→ **PROBLEM DESCRIPTION**
Quote exactly and only this range of lines in the data below: the line that holds "You are a computer-use" to the line that holds "Minimize the analyzer window", both included.

*** EXTRACTED INFORMATION ***

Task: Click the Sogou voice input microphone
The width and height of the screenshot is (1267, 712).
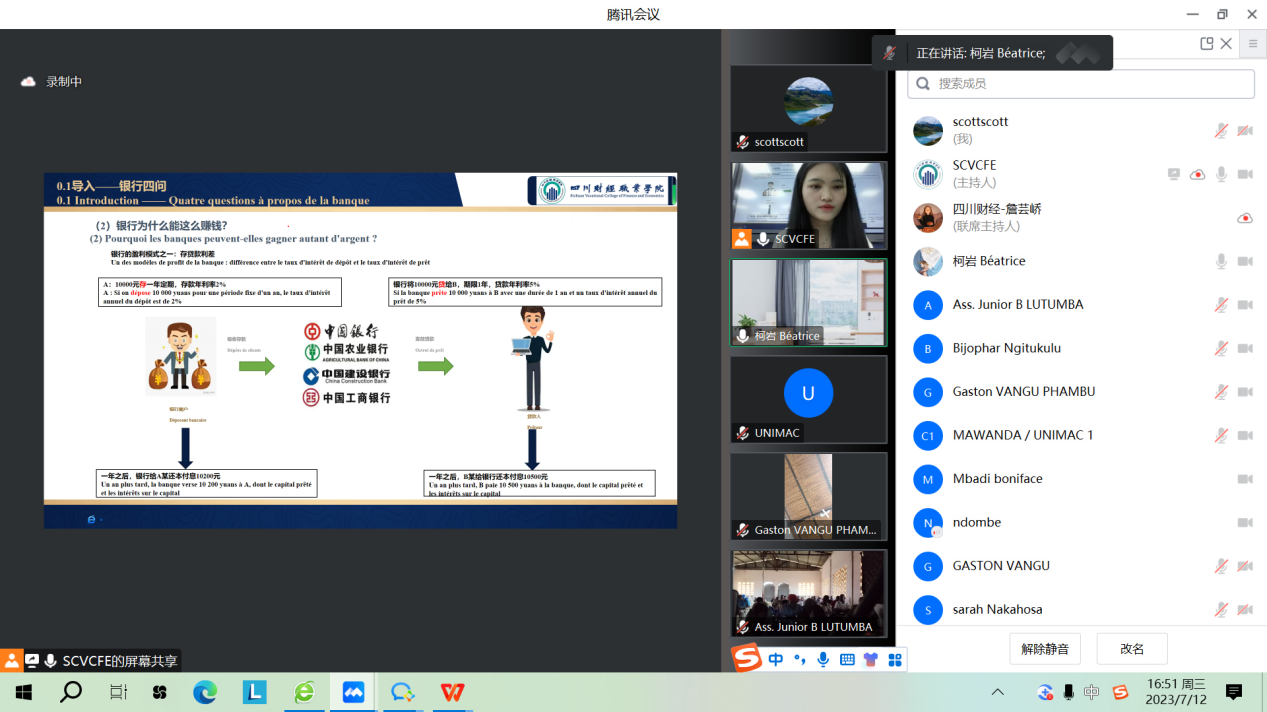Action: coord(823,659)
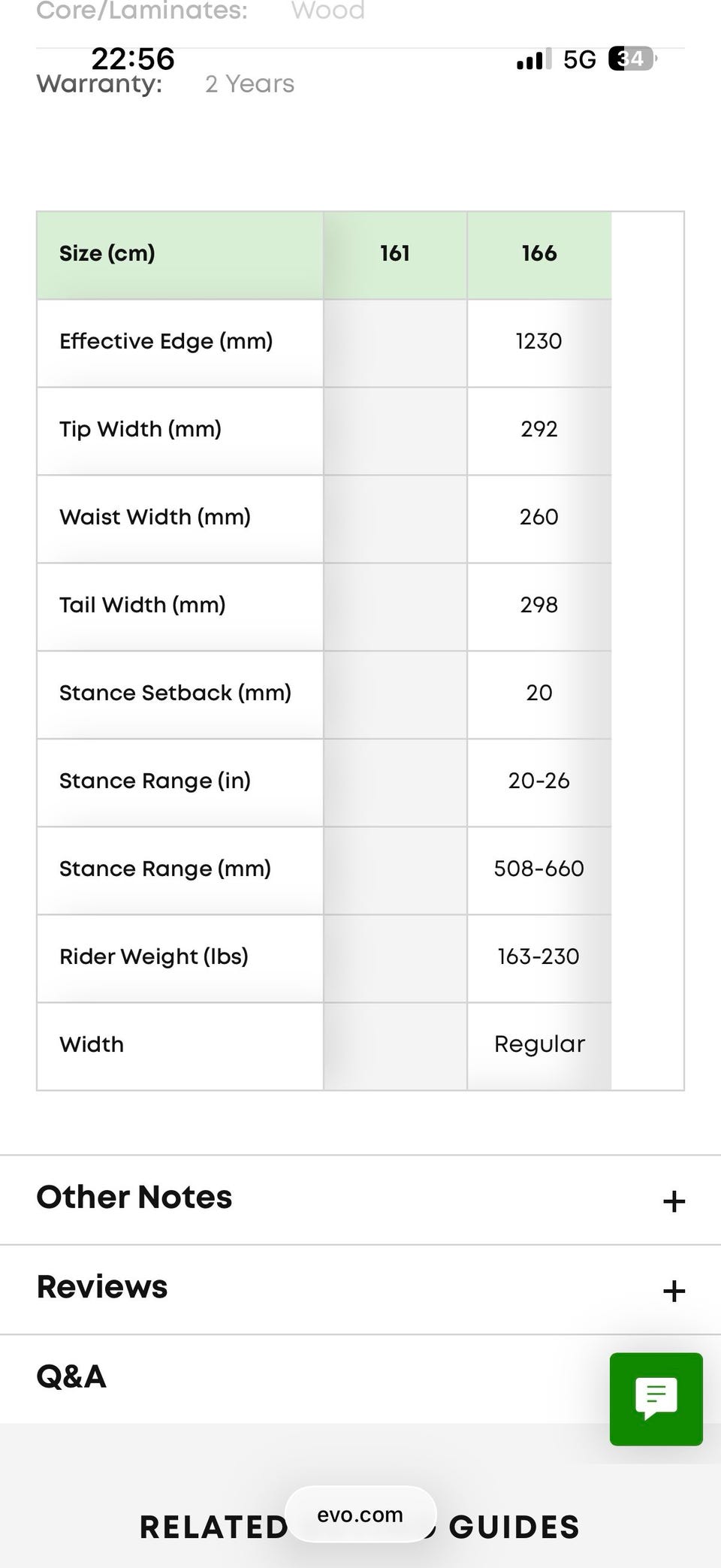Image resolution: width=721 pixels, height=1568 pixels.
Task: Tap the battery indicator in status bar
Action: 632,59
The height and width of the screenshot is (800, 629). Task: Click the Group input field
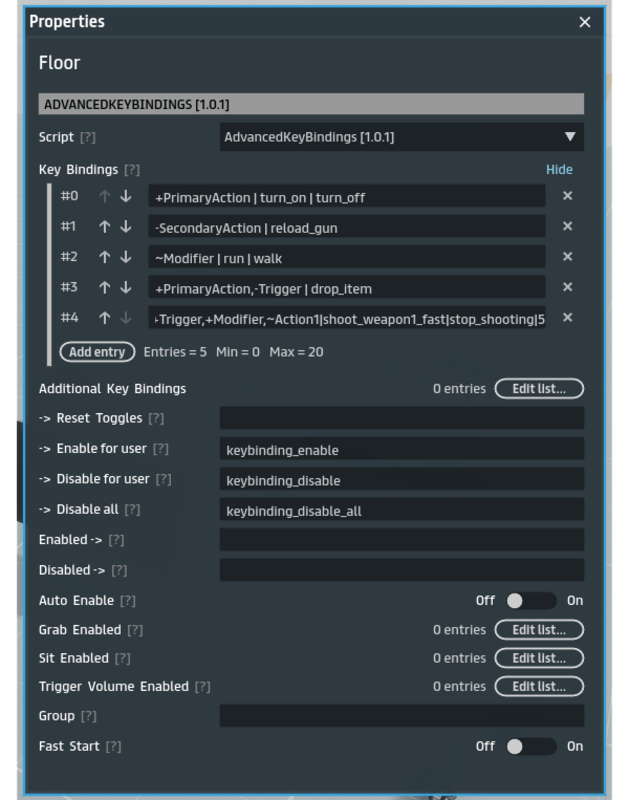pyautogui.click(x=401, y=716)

***
*** EXTRACTED INFORMATION ***

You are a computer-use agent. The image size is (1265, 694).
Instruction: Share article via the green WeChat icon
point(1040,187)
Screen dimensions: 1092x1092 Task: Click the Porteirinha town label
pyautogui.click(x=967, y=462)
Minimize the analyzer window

***

→ **WRITTEN RESPONSE**
You are a computer-use agent. The image size is (1265, 694).
Instruction: Share article via the green WeChat icon
point(1040,187)
Screen dimensions: 1092x1092 Task: Click the Porteirinha town label
pyautogui.click(x=967, y=462)
Minimize the analyzer window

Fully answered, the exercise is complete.